→ **Goal of the exercise**
Retype the entries verbatim, starting at the line containing "Task: Open the Movies category link" and ending after the line containing "Action: click(x=766, y=445)".

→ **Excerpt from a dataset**
"""
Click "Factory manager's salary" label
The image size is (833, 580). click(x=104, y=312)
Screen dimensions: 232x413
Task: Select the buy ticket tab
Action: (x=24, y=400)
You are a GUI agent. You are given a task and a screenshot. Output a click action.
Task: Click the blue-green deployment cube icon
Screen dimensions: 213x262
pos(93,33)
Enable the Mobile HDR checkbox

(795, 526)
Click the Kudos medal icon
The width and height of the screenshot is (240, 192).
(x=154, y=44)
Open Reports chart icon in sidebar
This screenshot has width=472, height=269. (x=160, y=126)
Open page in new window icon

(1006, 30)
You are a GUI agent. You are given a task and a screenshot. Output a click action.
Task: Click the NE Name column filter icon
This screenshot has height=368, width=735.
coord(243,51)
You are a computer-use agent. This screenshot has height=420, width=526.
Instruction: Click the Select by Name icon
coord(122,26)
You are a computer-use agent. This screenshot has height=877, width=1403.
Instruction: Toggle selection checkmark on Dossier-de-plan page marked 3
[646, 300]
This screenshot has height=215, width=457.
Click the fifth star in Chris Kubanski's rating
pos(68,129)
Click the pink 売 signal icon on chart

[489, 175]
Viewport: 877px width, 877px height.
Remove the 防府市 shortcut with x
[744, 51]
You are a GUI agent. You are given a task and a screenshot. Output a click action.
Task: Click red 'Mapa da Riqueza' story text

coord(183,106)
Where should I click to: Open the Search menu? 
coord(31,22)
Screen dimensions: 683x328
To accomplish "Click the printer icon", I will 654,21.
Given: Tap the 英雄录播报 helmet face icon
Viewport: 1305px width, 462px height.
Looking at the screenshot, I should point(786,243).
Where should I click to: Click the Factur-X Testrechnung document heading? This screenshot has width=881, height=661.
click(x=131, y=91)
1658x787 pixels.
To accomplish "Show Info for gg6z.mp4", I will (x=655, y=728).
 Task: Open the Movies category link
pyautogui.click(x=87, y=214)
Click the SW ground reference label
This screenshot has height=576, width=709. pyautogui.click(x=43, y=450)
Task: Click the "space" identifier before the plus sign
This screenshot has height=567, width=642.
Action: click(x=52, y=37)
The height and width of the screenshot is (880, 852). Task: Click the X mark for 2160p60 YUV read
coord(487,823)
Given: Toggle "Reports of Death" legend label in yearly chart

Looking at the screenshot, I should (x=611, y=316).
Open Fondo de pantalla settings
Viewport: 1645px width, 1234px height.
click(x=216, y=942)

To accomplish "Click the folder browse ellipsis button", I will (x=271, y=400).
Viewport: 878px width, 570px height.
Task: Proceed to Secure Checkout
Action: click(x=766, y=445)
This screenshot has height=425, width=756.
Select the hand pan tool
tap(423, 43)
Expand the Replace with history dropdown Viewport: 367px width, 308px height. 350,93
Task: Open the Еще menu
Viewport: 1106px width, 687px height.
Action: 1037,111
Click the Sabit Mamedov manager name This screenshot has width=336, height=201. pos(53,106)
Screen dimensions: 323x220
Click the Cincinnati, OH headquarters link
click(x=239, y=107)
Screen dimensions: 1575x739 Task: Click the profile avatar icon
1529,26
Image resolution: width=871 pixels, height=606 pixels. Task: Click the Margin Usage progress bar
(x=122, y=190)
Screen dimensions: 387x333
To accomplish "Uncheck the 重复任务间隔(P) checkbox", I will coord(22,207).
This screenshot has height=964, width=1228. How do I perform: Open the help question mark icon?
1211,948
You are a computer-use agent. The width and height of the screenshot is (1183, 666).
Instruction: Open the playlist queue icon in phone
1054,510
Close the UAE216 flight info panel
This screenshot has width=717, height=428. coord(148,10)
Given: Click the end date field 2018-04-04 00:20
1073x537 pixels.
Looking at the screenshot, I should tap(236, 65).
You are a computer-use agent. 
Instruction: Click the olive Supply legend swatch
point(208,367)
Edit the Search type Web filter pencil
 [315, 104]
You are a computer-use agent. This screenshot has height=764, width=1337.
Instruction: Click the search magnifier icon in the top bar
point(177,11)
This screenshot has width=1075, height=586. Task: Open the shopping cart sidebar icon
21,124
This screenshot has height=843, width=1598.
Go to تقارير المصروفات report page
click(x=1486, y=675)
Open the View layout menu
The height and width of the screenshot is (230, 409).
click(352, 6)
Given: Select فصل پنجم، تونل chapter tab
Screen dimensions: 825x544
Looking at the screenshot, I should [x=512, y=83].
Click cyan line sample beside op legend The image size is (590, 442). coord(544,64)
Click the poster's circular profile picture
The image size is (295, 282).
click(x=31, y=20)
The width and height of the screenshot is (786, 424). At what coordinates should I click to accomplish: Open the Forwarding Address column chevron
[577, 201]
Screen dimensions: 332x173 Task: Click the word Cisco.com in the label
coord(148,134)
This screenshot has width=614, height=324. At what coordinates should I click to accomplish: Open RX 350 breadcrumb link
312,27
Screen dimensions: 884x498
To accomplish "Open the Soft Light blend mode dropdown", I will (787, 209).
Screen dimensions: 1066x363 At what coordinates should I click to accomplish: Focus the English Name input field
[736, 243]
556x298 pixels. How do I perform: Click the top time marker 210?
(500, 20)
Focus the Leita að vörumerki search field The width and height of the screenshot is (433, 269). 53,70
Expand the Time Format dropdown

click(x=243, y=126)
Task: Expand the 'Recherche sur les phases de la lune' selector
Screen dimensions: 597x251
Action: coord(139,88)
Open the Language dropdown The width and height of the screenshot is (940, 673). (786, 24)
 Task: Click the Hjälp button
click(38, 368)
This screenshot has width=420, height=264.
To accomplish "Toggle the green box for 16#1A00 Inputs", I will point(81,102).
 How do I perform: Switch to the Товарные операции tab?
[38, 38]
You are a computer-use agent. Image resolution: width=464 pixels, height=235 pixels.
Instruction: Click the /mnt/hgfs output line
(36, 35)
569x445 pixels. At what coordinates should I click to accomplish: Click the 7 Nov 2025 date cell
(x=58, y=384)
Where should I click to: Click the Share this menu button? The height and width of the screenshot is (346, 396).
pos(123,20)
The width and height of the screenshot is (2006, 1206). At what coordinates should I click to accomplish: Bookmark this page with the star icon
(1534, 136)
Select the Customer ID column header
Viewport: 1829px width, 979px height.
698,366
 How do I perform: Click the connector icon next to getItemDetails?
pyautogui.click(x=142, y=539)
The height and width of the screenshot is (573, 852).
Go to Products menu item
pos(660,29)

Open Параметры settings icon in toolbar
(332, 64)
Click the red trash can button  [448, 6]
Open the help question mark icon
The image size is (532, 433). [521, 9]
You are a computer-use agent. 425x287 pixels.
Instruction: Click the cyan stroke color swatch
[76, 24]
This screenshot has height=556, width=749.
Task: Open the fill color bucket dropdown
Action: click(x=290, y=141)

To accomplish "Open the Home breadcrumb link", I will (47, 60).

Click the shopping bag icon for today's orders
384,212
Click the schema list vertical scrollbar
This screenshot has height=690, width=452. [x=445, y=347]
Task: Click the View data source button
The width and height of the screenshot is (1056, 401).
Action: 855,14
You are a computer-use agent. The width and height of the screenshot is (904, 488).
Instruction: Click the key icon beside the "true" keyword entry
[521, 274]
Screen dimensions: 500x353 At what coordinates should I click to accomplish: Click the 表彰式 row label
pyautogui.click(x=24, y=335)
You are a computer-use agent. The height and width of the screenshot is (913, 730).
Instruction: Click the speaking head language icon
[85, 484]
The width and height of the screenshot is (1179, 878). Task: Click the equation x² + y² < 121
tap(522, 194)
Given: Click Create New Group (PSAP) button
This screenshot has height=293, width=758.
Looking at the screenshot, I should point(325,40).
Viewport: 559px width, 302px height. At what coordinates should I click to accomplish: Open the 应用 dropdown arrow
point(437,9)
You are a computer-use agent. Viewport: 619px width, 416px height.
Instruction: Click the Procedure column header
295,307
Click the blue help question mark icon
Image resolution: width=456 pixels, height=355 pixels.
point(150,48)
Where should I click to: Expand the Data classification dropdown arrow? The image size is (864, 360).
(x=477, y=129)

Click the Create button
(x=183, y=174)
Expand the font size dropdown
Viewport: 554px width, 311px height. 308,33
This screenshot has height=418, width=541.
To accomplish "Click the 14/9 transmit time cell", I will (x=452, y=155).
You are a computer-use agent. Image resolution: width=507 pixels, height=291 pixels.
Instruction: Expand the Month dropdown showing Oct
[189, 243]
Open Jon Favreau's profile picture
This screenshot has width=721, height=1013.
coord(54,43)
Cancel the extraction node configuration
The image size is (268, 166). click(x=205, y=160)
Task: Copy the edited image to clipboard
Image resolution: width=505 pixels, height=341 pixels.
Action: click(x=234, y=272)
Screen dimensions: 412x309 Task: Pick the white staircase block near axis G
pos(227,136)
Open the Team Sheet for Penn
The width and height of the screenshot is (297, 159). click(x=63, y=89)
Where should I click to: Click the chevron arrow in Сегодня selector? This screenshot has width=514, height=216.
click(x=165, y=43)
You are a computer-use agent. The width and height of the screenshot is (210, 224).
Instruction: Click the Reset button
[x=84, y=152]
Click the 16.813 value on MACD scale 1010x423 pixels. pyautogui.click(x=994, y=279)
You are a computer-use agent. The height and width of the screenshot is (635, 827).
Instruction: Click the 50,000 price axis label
"""
→ **Answer to the problem**
 Task: Open the Movies category link
pyautogui.click(x=87, y=214)
Click the SW ground reference label
This screenshot has height=576, width=709. pyautogui.click(x=43, y=450)
Task: Click the "space" identifier before the plus sign
This screenshot has height=567, width=642.
Action: click(x=52, y=37)
The height and width of the screenshot is (880, 852). Task: Click the X mark for 2160p60 YUV read
coord(487,823)
Given: Toggle "Reports of Death" legend label in yearly chart

Looking at the screenshot, I should (x=611, y=316).
Open Fondo de pantalla settings
Viewport: 1645px width, 1234px height.
click(x=216, y=942)

To accomplish "Click the folder browse ellipsis button", I will (x=271, y=400).
Viewport: 878px width, 570px height.
Task: Proceed to Secure Checkout
Action: click(x=766, y=445)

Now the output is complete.